— START OF Text shown —

# Lost Grey w/ Red stripe frame raft and oars



## rvboater19 (May 23, 2011)

Hey man I saw your boat pinned on river right pretty badly while I was driving down the canyon. Not sure which mile marker it was near but it was down the canyon about a mile from the light that goes to blackhawk. Good luck with everything


----------



## mp (Feb 4, 2004)

it was eddied out at the top of the golden whitewater park right across from the RV park at 9:30 am on Sunday. It was not moving someone was over on that side of the river with it, hope it was you.


----------



## coloclimber512 (Aug 29, 2009)

This must be the boat that J.Thompson tried to get out. We helped him get a ducky out of the river at double knife rapid on upper clear creek. Looks like he tried to brinyour boat to shore as well. But didn't have much luck. Just in the 20 mind or so of getting the ducky out, 2 raft paddles floated down and there was more stuff in eddies all the way to ccpp im sure. Hope you're able to retrieve your raft. ....here is the post regarding your boat. http://www.mountainbuzz.com/forums/f11/your-lost-boat-s-on-clear-creek-37932.html


----------



## cpax (Jun 26, 2011)

— END OF Text shown —
— START OF Information supplied —

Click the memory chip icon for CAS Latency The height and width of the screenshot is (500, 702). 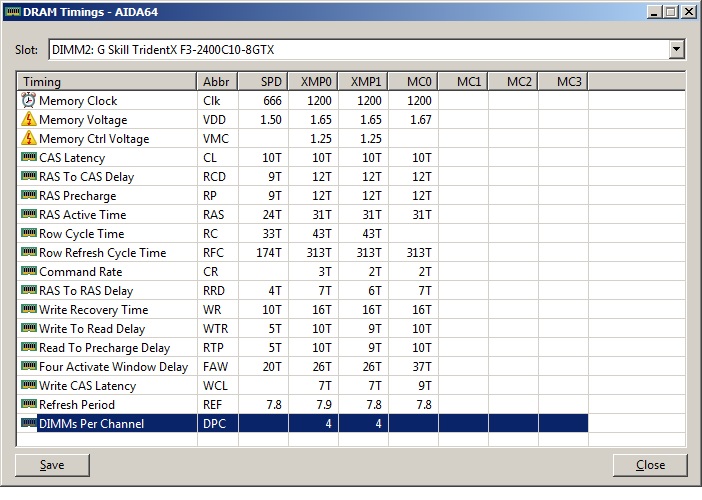point(27,158)
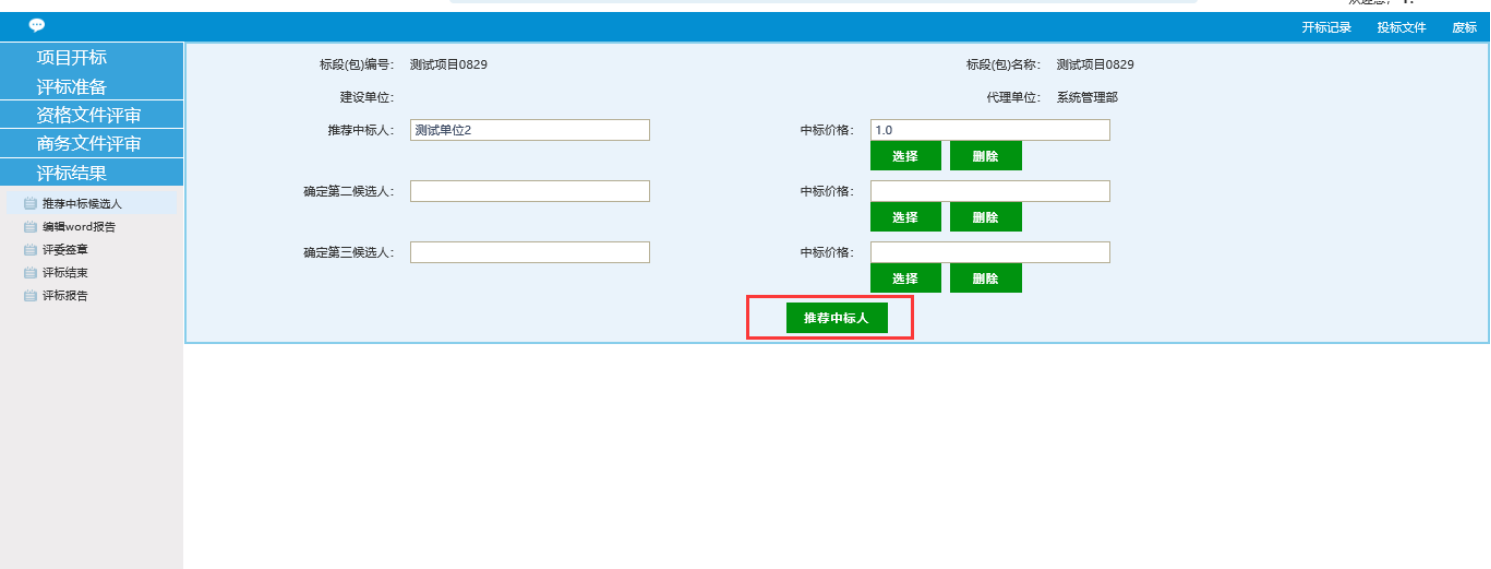Click icon beside 评标结束
This screenshot has width=1491, height=569.
[x=30, y=273]
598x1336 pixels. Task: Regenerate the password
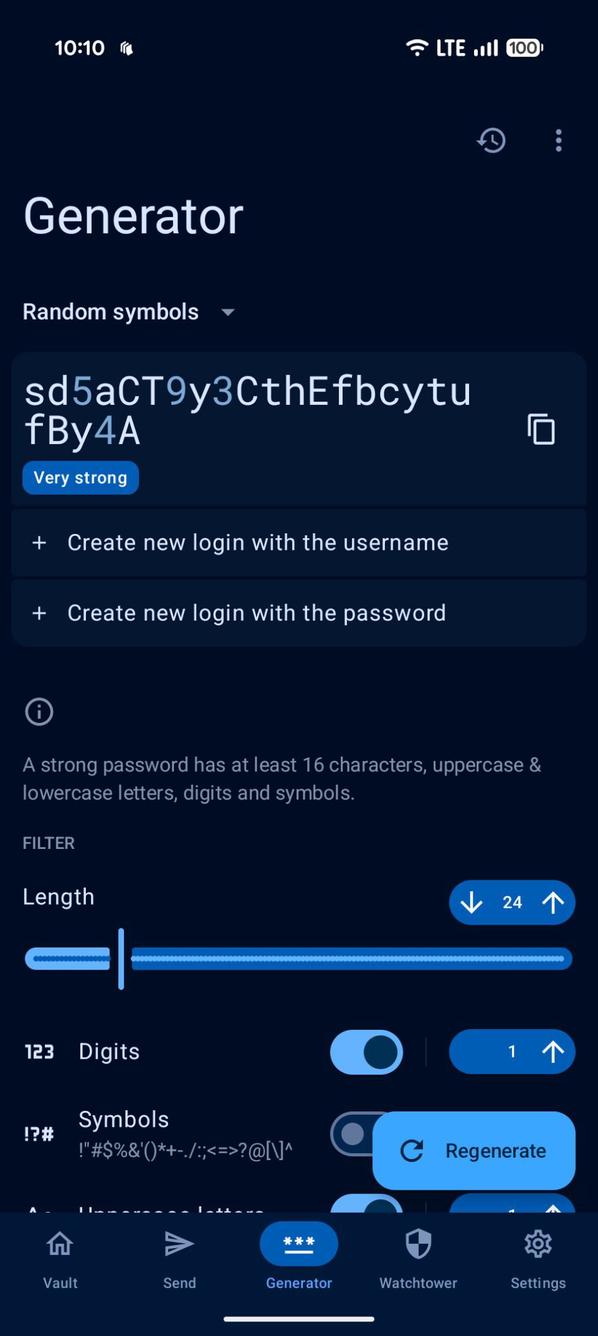(x=474, y=1151)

— END OF Information supplied —

- _What the task requires_
Continue the forum thread about the lost raft from the point where it ends. You won't need the records for this.

- _Task response_
*Thanks*

Thanks mp, 

I got your phone call but the raft was gone by the time I got there. Hopefully the person who salvaged the wreck can get a hold of me.

Regards, 

Calvin


----------



## J. Thompson (Jun 14, 2011)

Calvin,

I think I have your bow line, D ring , carabiner, and cam strap.
Give me a call and I'll get them back to you.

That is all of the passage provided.